__Instructions to follow__. Please turn the records below into a numbered list with one line per item, skipping any blank lines and leaving out the pictures.

= = =

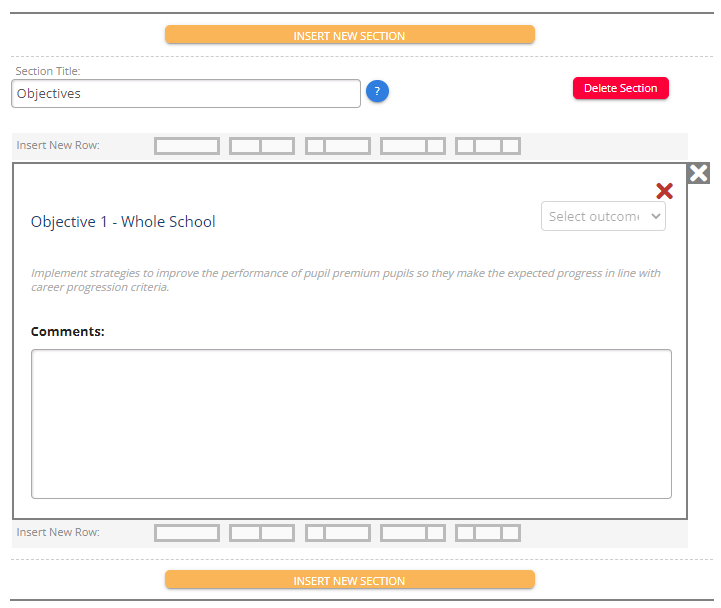Close the row with the grey X button
721x608 pixels.
point(699,173)
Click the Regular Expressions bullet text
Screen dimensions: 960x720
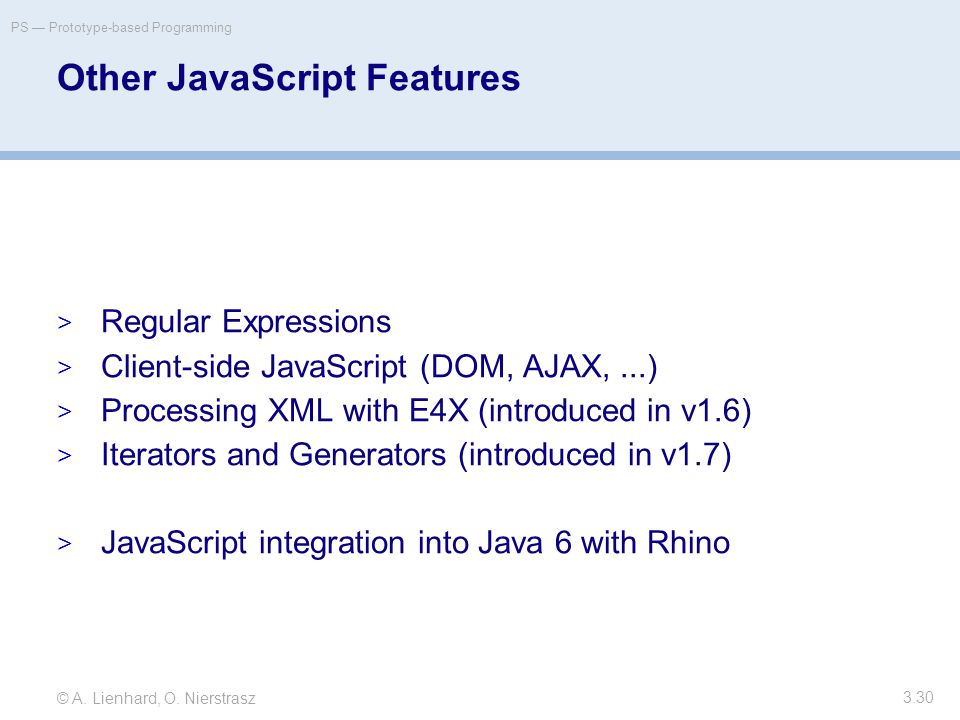pos(246,323)
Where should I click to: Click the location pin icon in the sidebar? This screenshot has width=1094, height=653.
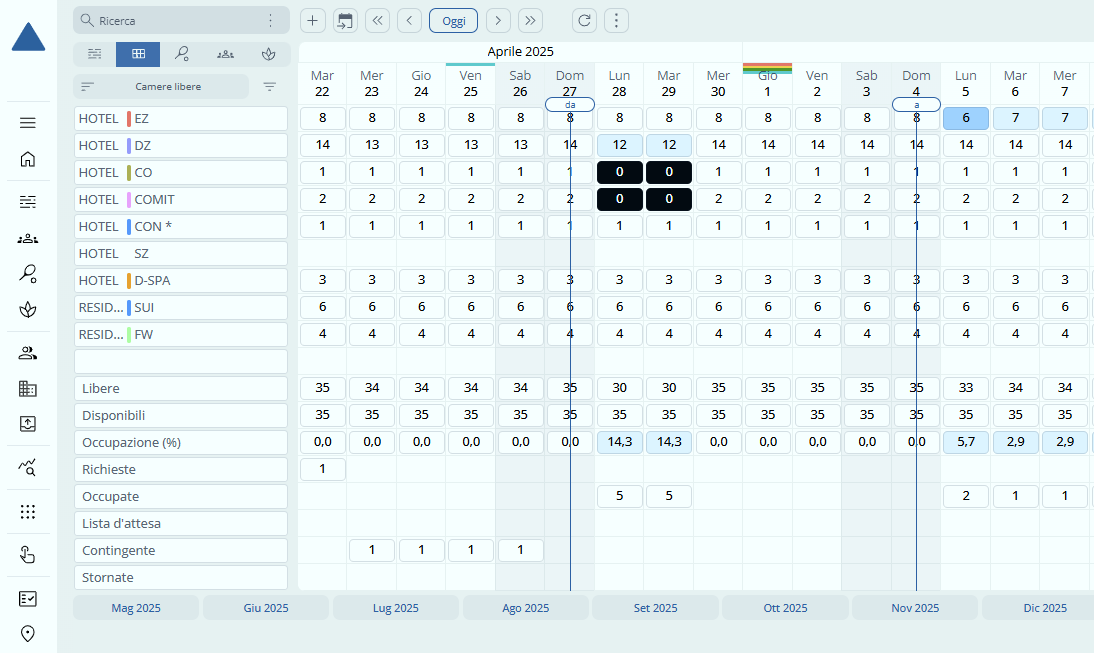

= = =

__Worked answer__.
1. Close the row with the grey X button
2. 721x608 pixels.
3. point(699,173)
4. Click the Regular Expressions bullet text
5. Screen dimensions: 960x720
6. pos(246,323)
7. Where should I click to: Click the location pin icon in the sidebar? This screenshot has width=1094, height=653.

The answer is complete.